TASK PROMPT —
Update the passage about the cylinder recording, starting at the words "I took out my" and stopping after "published in 1942.", so that "laptop" becomes "notebook computer".

PAGE EXCERPT —
__________________________________________________

I took out my laptop; I had my portable speaker with me this time, so that I could amplify the sound . I played the recording on the first cylinder. This was the  song, ‘Amar kotha moner jaoa hoi.’ The cylinder started to roll, the gyrating noise began. The first two words were gobbled up by that sound of the machine. The song started from the third word, ‘mone’. Shamser Fakir said: Diner katha mone jar hoy — that was the song. Mansooruddin’s text for Song no. 223 on page 142 of the second volume of Haramoni was exactly as Shamser Fakir had said. Others in the room also agreed. They heard in audible words in the recording because they already knew the song.

 

‘Diner katha mone jar hoy’. Page from Mansooruddin’s Haramoni Vol. 2, published in 1942.

__________________________________________________

INFORMATION SUPPLIED —
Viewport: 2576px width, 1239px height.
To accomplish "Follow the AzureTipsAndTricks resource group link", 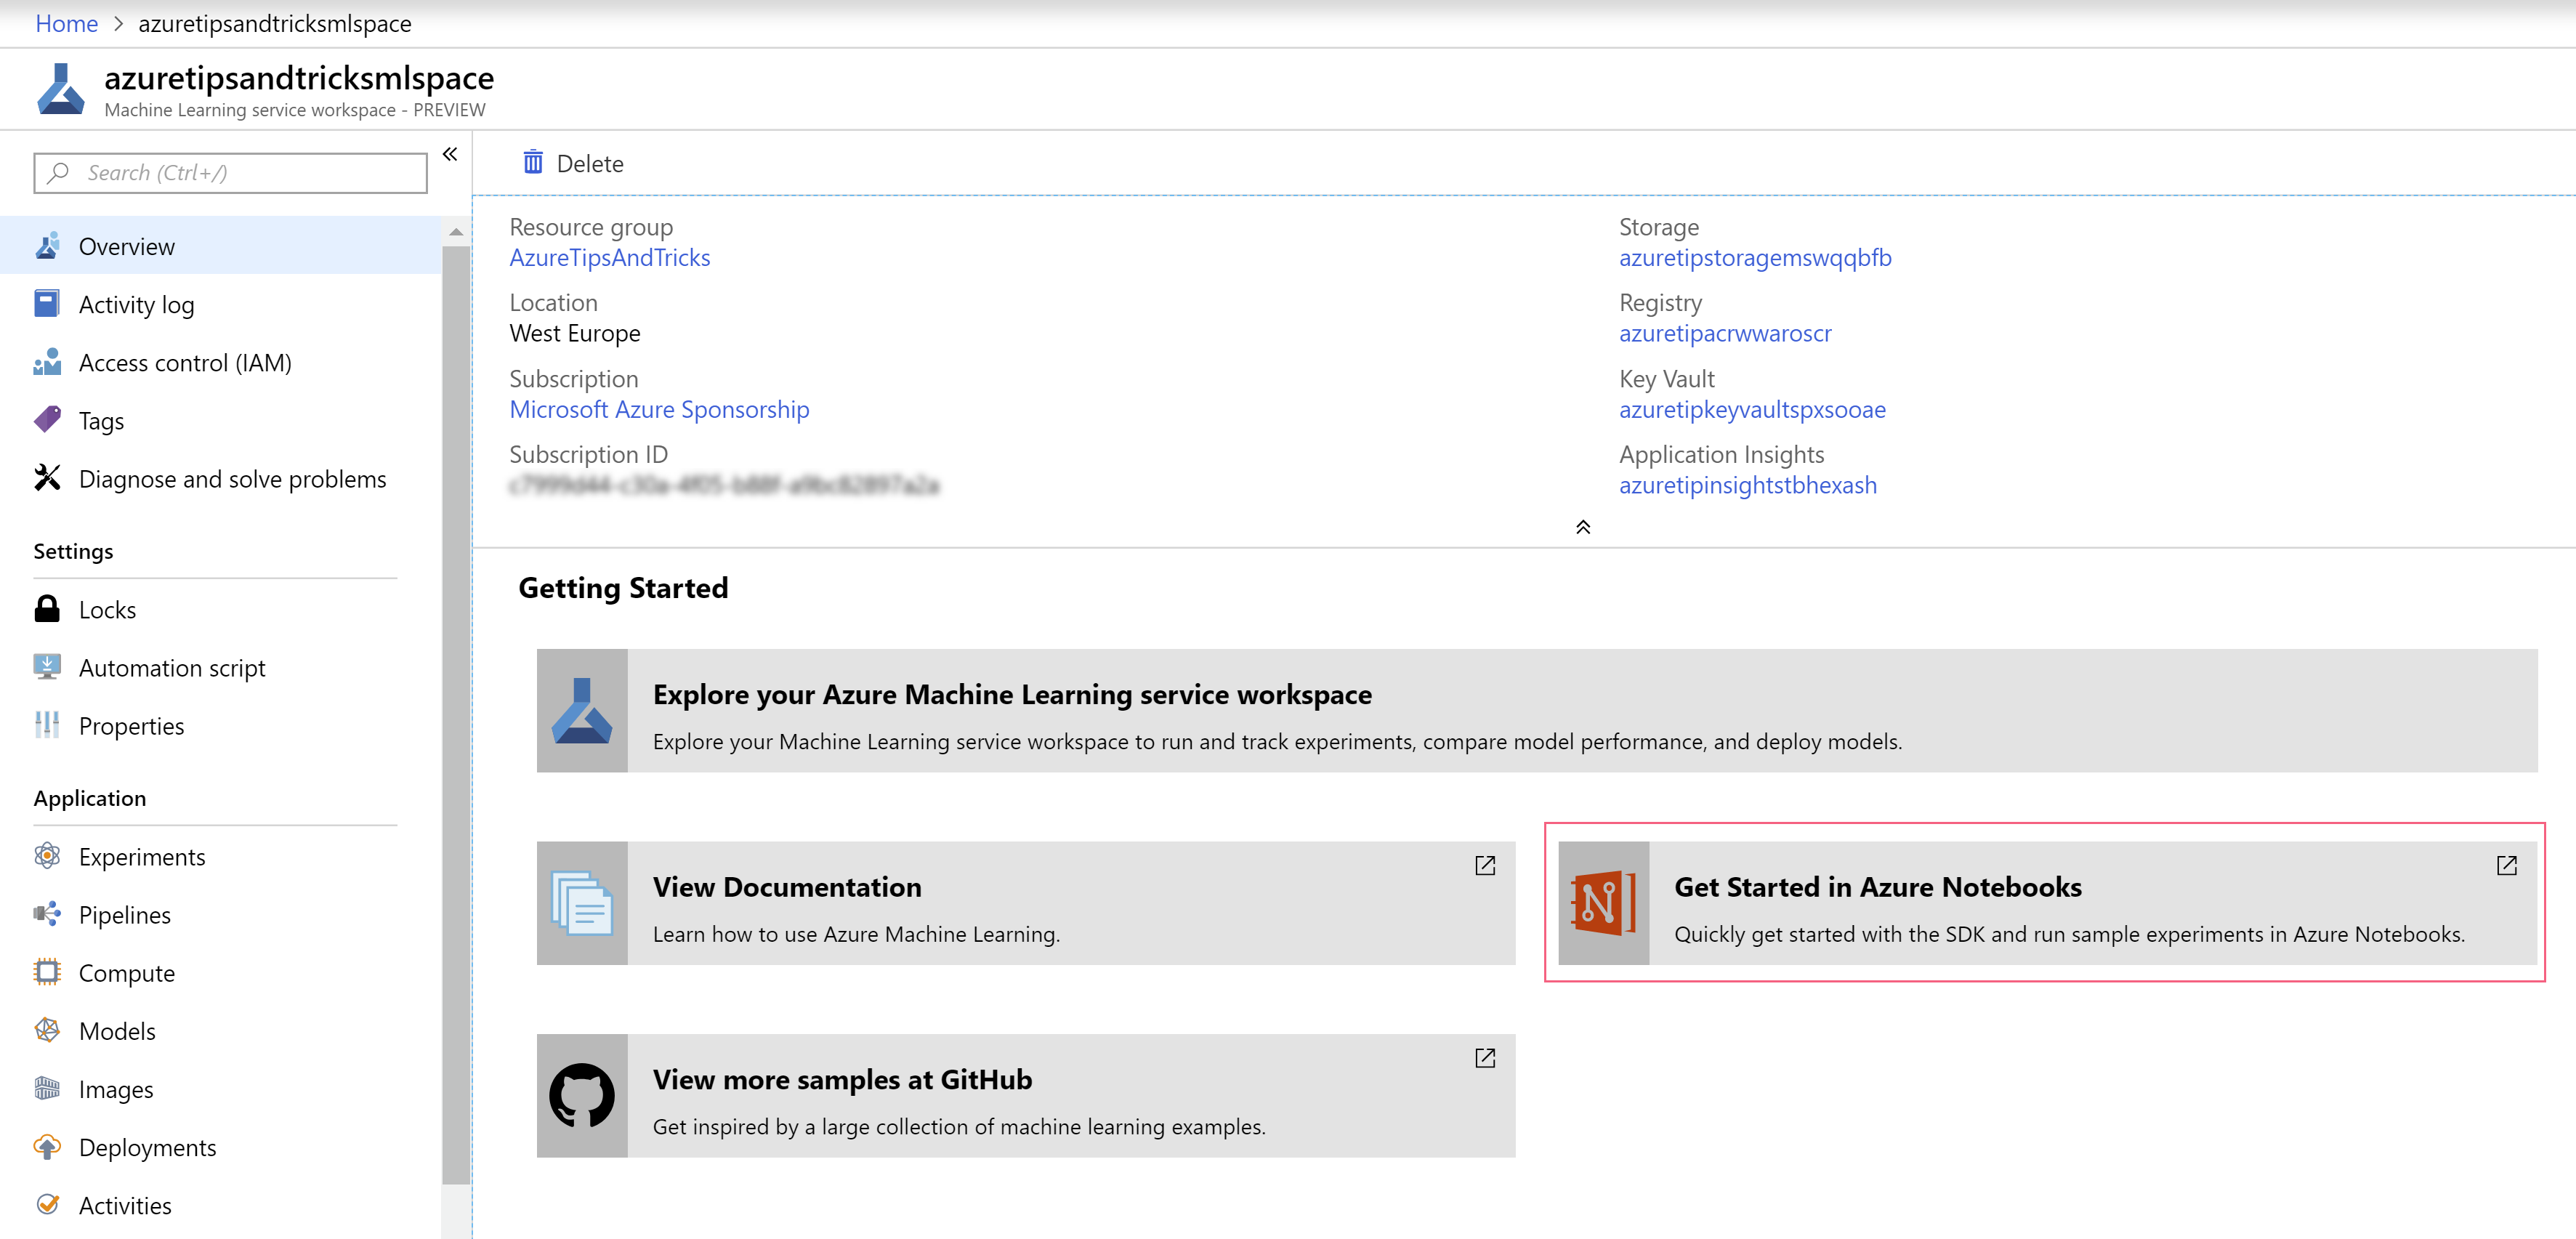I will [610, 257].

__________________________________________________

TASK RESULT —
I took out my notebook computer; I had my portable speaker with me this time, so that I could amplify the sound . I played the recording on the first cylinder. This was the  song, ‘Amar kotha moner jaoa hoi.’ The cylinder started to roll, the gyrating noise began. The first two words were gobbled up by that sound of the machine. The song started from the third word, ‘mone’. Shamser Fakir said: Diner katha mone jar hoy — that was the song. Mansooruddin’s text for Song no. 223 on page 142 of the second volume of Haramoni was exactly as Shamser Fakir had said. Others in the room also agreed. They heard in audible words in the recording because they already knew the song.

 

‘Diner katha mone jar hoy’. Page from Mansooruddin’s Haramoni Vol. 2, published in 1942.